1Department of Economics, University of California, Davis, Davis, CA.
2Department of Economics, Vanderbilt University, Nashville, TN.
3Department of Health Policy, Vanderbilt University, Nashville, TN.
4Department of Medicine, Health, and Society, Vanderbilt University, Nashville, TN.
To evaluate the effects of state insurance mandates requiring insurance plans to cover Pap tests, the standard screening for cervical cancer that is recommended for nearly all adult women.
Individual-level data on 600,000 women age 19-64 from the CDC's Behavioral Risk Factor Surveillance System.
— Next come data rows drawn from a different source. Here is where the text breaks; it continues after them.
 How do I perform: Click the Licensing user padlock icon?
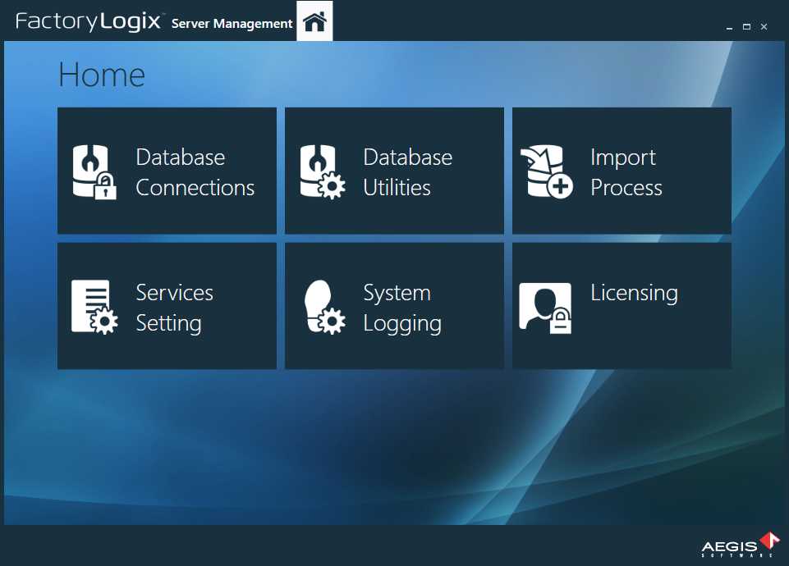click(545, 305)
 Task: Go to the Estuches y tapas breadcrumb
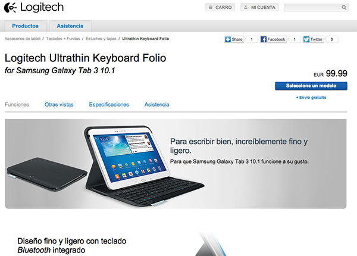pyautogui.click(x=101, y=39)
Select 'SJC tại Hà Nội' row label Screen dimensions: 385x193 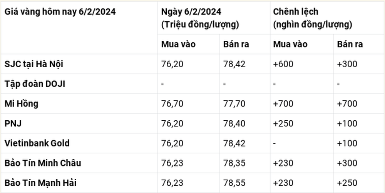(x=34, y=64)
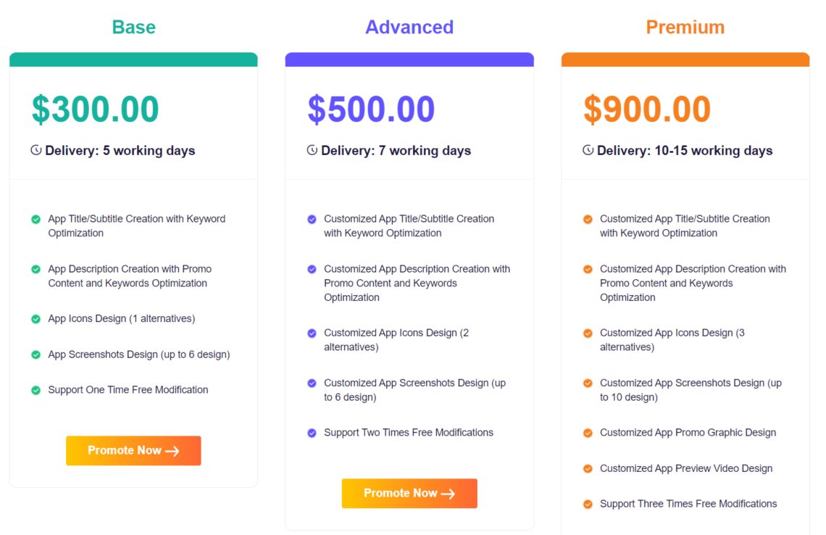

Twenty-four states adopted state mandates requiring private insurers in the state to cover Pap tests from 1988 to 2000. We performed a difference-in-differences analysis comparing within-state changes in Pap test rates before and after adoption of a mandate, controlling for the associated changes in other states that did not adopt a mandate.
Difference-in-differences estimates indicated that the Pap test mandates significantly increased past 2-year cervical cancer screenings by 1.3 percentage points, with larger effects for Hispanic and non-Hispanic white women. These effects are plausibly concentrated among insured women.
Mandating more generous insurance coverage for even inexpensive, routine services with already high utilization rates such as Pap tests can significantly further increase utilization.